● **Set of tasks**:
(1) Please rewrite the xtuner pull request text from "Adds a debug_train" to "support this workflow.", swapping "fixed" for "static".
(2) Pick up the xtuner pull request text after its final sentence and carry it forward.

● **Source document**:
* * * * *

[Feat] support debug_train mode in RL Trainer by YanhuiDua · Pull Request #1423 · InternLM/xtuner

YanhuiDua · 2026-01-14T07:35:14Z

No description provided.

Copilot

Pull request overview

Adds a debug_train mode to RLTrainer to support training workers using a fixed trajectory file (rather than generating new rollouts each step), and adjusts trajectory loading/validation to better support this workflow.

Changes:

Add debug_train flag to RLTrainerConfig/RLTrainer and route fit() to a new _fit_debug_train() path.
Refactor training loop into _fit_normal(), _fit_debug_rollout(), and _fit_debug_train() and adjust rollout offload behavior.
Extend trajectory handling: fallback prompt tokenization when train_prompt_ids is absent, and add a new _load_trajectories() that reconstructs RLDataFlowItem groups from saved trajectory JSONL.

Reviewed changes

Copilot reviewed 3 out of 3 changed files in this pull request and generated 7 comments.

* * * * *

● **Extracted entries**:
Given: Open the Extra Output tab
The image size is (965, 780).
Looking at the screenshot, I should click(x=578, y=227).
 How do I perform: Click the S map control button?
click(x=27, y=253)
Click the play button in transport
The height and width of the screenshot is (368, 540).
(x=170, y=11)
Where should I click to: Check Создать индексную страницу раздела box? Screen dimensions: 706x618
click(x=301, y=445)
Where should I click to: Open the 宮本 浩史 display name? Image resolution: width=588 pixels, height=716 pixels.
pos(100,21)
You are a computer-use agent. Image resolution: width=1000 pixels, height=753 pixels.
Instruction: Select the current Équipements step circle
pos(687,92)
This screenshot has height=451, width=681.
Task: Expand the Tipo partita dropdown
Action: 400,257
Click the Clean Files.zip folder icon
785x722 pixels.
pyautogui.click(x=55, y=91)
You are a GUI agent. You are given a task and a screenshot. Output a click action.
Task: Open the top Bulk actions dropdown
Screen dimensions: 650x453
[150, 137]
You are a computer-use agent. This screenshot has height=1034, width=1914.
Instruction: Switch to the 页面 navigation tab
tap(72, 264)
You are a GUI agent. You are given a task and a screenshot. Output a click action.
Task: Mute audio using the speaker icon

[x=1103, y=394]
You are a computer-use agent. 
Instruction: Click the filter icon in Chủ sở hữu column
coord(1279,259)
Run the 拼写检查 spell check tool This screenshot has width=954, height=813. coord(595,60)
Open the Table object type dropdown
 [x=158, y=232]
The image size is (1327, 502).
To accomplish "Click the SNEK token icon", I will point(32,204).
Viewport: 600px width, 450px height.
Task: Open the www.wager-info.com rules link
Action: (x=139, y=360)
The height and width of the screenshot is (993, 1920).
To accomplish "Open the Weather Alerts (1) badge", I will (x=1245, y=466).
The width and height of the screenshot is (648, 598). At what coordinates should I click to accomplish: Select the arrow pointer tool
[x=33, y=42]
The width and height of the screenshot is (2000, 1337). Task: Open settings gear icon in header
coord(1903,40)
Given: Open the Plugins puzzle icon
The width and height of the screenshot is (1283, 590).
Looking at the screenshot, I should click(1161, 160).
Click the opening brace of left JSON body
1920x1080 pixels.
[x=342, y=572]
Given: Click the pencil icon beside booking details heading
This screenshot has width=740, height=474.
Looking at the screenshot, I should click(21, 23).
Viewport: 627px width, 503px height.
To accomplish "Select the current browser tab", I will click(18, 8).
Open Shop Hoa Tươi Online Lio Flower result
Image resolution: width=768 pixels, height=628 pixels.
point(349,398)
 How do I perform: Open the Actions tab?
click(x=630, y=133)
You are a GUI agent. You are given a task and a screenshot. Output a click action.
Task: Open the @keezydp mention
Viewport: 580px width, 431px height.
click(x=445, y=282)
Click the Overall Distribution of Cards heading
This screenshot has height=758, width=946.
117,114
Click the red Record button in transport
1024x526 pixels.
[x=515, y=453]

* * * * *

● **Activity answers**:
(1)
Adds a debug_train mode to RLTrainer to support training workers using a static trajectory file (rather than generating new rollouts each step), and adjusts trajectory loading/validation to better support this workflow.

(2)
File	Description
xtuner/v1/train/rl_trainer.py	Adds debug-train execution path; changes rollout/train loop structure; adds trajectory loading and prompt tokenization fallback.
xtuner/v1/data_proto/rl_data.py	Relaxes training-validity checks to allow either `response_ids` or `response` text (with updated logging).
tests/ray/test_rl_trainer.py	Enables `debug_train` in the RL trainer integration test to cover the new mode.

Comments suppressed due to low confidence (1)

xtuner/v1/train/rl_trainer.py:1029

After changing _load_trajectories to produce list[list[RLDataFlowItem]], _compute_metrics still assumes data_groups is a list of dicts (data[0]["reward"]). This is now inconsistent with the trajectory loading path and will break if used. Please update it to use RLDataFlowItem fields (e.g. data[0].env.judger.reward["score"]) or remove the unused helper.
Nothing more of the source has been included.